BEGIN Data under study

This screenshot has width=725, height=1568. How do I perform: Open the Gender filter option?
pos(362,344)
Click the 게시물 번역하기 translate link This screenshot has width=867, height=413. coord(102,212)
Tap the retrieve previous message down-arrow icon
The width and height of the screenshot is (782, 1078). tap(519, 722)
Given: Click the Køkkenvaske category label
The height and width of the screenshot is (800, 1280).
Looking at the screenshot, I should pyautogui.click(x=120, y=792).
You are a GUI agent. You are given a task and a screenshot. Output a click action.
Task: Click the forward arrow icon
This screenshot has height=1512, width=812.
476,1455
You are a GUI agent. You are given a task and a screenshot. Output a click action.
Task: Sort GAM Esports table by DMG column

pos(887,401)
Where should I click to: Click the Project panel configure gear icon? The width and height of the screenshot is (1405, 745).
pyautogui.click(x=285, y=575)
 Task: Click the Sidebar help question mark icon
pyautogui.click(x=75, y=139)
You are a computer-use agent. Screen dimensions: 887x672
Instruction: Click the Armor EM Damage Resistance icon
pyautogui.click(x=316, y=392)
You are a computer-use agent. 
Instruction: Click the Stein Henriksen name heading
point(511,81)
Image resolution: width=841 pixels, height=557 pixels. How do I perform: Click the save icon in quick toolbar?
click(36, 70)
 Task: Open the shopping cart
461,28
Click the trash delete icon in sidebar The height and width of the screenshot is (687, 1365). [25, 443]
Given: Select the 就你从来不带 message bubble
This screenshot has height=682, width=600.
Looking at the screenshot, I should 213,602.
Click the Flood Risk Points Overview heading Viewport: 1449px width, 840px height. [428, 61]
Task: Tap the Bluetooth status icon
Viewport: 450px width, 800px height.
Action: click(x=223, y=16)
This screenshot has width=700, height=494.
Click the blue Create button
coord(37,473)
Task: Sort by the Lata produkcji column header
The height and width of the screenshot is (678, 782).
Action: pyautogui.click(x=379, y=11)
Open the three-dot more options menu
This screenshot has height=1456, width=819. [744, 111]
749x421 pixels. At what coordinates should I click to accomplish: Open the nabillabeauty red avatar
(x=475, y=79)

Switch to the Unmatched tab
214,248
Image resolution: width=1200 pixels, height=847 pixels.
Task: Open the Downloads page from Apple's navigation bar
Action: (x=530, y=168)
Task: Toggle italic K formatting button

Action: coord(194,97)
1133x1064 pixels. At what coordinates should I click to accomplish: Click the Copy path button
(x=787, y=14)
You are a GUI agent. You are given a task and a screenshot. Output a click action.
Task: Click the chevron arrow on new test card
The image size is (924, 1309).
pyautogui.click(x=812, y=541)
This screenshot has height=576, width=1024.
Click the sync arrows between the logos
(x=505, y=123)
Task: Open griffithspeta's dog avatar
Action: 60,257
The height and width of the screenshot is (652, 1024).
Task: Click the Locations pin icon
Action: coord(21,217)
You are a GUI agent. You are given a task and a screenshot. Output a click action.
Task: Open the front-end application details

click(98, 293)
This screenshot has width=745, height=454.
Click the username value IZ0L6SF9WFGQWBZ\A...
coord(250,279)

END Data under study

Output every record above in full, exactly as it reads.

This screenshot has width=725, height=1568. How do I perform: Open the Gender filter option?
pos(362,344)
Click the 게시물 번역하기 translate link This screenshot has width=867, height=413. coord(102,212)
Tap the retrieve previous message down-arrow icon
The width and height of the screenshot is (782, 1078). tap(519, 722)
Given: Click the Køkkenvaske category label
The height and width of the screenshot is (800, 1280).
Looking at the screenshot, I should pyautogui.click(x=120, y=792).
You are a GUI agent. You are given a task and a screenshot. Output a click action.
Task: Click the forward arrow icon
This screenshot has height=1512, width=812.
476,1455
You are a GUI agent. You are given a task and a screenshot. Output a click action.
Task: Sort GAM Esports table by DMG column

pos(887,401)
Where should I click to: Click the Project panel configure gear icon? The width and height of the screenshot is (1405, 745).
pyautogui.click(x=285, y=575)
 Task: Click the Sidebar help question mark icon
pyautogui.click(x=75, y=139)
You are a computer-use agent. Screen dimensions: 887x672
Instruction: Click the Armor EM Damage Resistance icon
pyautogui.click(x=316, y=392)
You are a computer-use agent. 
Instruction: Click the Stein Henriksen name heading
point(511,81)
Image resolution: width=841 pixels, height=557 pixels. How do I perform: Click the save icon in quick toolbar?
click(36, 70)
 Task: Open the shopping cart
461,28
Click the trash delete icon in sidebar The height and width of the screenshot is (687, 1365). [25, 443]
Given: Select the 就你从来不带 message bubble
This screenshot has height=682, width=600.
Looking at the screenshot, I should 213,602.
Click the Flood Risk Points Overview heading Viewport: 1449px width, 840px height. [428, 61]
Task: Tap the Bluetooth status icon
Viewport: 450px width, 800px height.
Action: click(x=223, y=16)
This screenshot has width=700, height=494.
Click the blue Create button
coord(37,473)
Task: Sort by the Lata produkcji column header
The height and width of the screenshot is (678, 782).
Action: pyautogui.click(x=379, y=11)
Open the three-dot more options menu
This screenshot has height=1456, width=819. [744, 111]
749x421 pixels. At what coordinates should I click to accomplish: Open the nabillabeauty red avatar
(x=475, y=79)

Switch to the Unmatched tab
214,248
Image resolution: width=1200 pixels, height=847 pixels.
Task: Open the Downloads page from Apple's navigation bar
Action: (x=530, y=168)
Task: Toggle italic K formatting button

Action: coord(194,97)
1133x1064 pixels. At what coordinates should I click to accomplish: Click the Copy path button
(x=787, y=14)
You are a GUI agent. You are given a task and a screenshot. Output a click action.
Task: Click the chevron arrow on new test card
The image size is (924, 1309).
pyautogui.click(x=812, y=541)
This screenshot has height=576, width=1024.
Click the sync arrows between the logos
(x=505, y=123)
Task: Open griffithspeta's dog avatar
Action: 60,257
The height and width of the screenshot is (652, 1024).
Task: Click the Locations pin icon
Action: coord(21,217)
You are a GUI agent. You are given a task and a screenshot. Output a click action.
Task: Open the front-end application details

click(98, 293)
This screenshot has width=745, height=454.
Click the username value IZ0L6SF9WFGQWBZ\A...
coord(250,279)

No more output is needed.